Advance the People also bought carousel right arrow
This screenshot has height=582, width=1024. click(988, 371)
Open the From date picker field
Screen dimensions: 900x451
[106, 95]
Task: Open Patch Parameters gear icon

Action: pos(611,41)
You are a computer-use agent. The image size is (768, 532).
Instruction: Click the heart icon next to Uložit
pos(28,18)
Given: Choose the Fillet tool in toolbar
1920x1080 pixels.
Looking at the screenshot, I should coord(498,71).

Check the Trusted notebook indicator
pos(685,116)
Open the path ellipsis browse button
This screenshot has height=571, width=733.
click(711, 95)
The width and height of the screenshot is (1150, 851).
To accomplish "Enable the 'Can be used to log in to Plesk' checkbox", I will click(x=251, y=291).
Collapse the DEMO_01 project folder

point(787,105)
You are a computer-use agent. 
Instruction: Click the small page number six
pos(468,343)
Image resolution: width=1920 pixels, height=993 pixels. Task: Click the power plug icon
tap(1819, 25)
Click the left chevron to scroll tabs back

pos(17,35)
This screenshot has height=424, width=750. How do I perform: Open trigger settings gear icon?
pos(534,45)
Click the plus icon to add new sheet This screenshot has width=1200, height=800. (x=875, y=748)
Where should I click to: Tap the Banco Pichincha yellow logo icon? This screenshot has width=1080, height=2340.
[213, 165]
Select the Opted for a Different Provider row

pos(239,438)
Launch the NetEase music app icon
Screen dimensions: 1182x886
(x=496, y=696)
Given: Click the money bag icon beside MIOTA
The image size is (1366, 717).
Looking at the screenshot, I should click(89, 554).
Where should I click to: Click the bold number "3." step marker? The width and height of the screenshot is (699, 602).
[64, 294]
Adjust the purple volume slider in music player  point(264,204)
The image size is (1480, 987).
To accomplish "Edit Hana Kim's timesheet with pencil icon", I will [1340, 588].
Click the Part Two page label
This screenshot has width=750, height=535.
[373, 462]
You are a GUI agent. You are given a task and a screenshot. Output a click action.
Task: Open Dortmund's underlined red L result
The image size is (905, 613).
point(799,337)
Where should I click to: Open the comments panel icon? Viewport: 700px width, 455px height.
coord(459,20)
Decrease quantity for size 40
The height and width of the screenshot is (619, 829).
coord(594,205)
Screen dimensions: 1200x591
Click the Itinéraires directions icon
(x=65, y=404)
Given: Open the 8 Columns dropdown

* What is required
The answer must be the line containing "The image size is (1366, 717)." and every line after it to the end of the data, exactly as written.

* Solved exercise
The image size is (1366, 717).
Looking at the screenshot, I should click(89, 554).
Where should I click to: Click the bold number "3." step marker? The width and height of the screenshot is (699, 602).
[64, 294]
Adjust the purple volume slider in music player  point(264,204)
The image size is (1480, 987).
To accomplish "Edit Hana Kim's timesheet with pencil icon", I will [1340, 588].
Click the Part Two page label
This screenshot has width=750, height=535.
[373, 462]
You are a GUI agent. You are given a task and a screenshot. Output a click action.
Task: Open Dortmund's underlined red L result
The image size is (905, 613).
point(799,337)
Where should I click to: Open the comments panel icon? Viewport: 700px width, 455px height.
coord(459,20)
Decrease quantity for size 40
The height and width of the screenshot is (619, 829).
coord(594,205)
Screen dimensions: 1200x591
Click the Itinéraires directions icon
(x=65, y=404)
Given: Open the 8 Columns dropdown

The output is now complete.